Daniel Herrmann ‘17
Tell us about your Experiential Learning. How was your EL related to your Question or Keystone?
For my Experiential Learning, I did an internship at BenchSci, a bioscience start-up. It was directly related to my Question, How should we create artificial general intelligence?, which looked at both the societal/ethical and technical challenges of building an AGI. I developed both my intuition and technical knowledge about machine learning, which is one of the main contemporary approaches to AI.
How did you find your EL opportunity?
I was invited by someone I knew through Quest to attend the Rotman School of Management’s Machine Learning and the Market for Intelligence conference in Toronto. At the conference there was a startup booth session, where machine-learning startups displayed their products and business models. I spent time at almost every booth, and maintained relationships with some of the people I met. As summer came closer, I asked about internship opportunities, and secured a position with one of the startups. I used code I wrote in one of my Quest courses to demonstrate my capabilities.

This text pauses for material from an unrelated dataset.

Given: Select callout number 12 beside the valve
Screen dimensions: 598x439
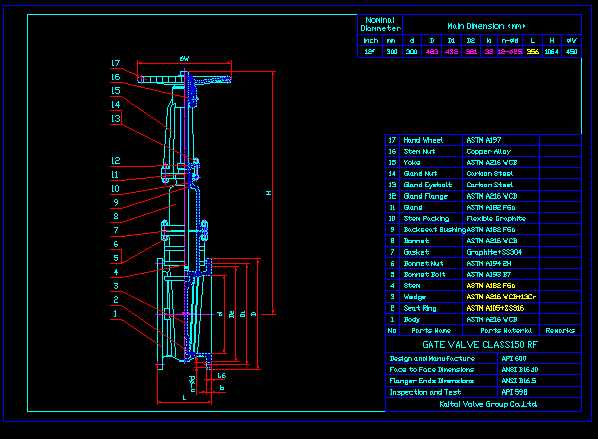Looking at the screenshot, I should coord(116,161).
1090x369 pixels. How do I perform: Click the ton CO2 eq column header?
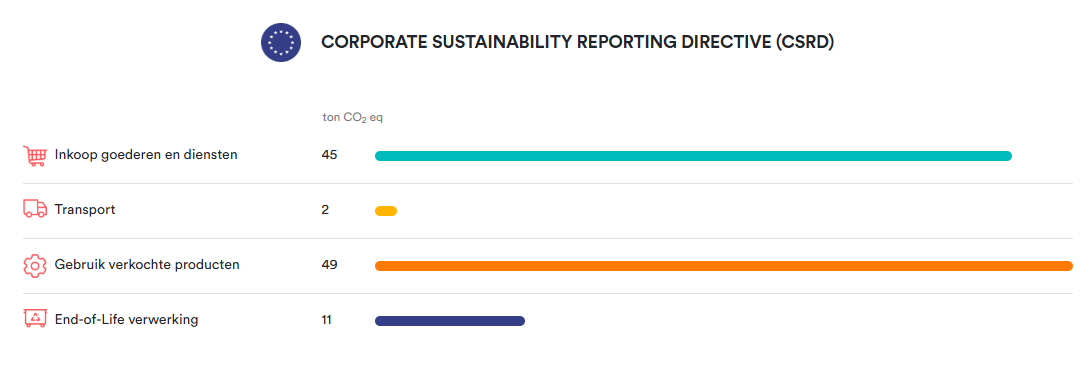[352, 117]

How did your EL inform the path you’re on now?
For one thing, I realized I didn’t really want to work in a start-up! At the time, I was considering going into either technical philosophy or machine learning, and this experience pushed me towards the former. The intuition and know-how around neural networks and statistical prediction that I built during my EL have really helped me in my current PhD research, where I evaluate the practices and methodology of science, including neural networks.
Did you have any major revelations during your EL?

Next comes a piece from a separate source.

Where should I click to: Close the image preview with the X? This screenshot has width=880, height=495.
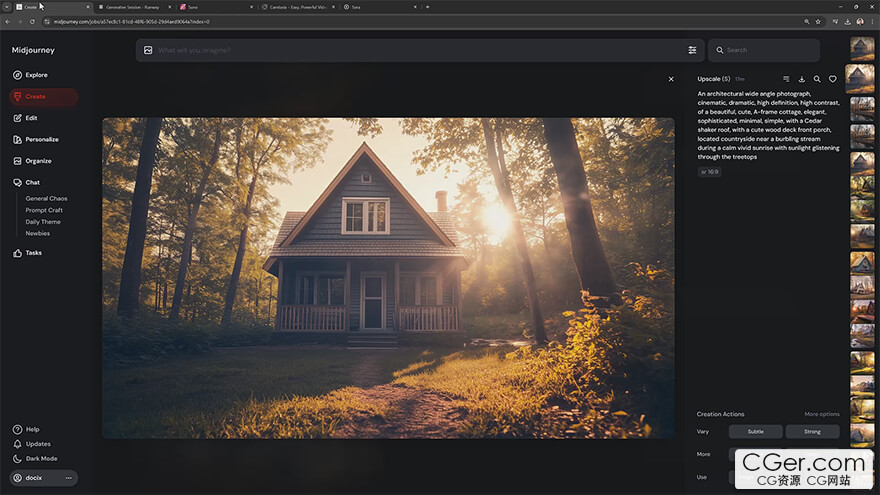click(x=671, y=79)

Yes! I came to the conclusion that machine learning is less advanced (powerful/developed) than I thought, but more advanced (powerful/developed) than most people think. That is, it is incredibly and surprisingly successful at what it does (function approximation), and yet is not a solution for all of the problems of AI. This was a major insight, and helped guide my interest towards understanding other approaches to AI and reasoning in general. I wouldn’t have been able to appreciate machine learning’s power or limitations without getting my hands dirty.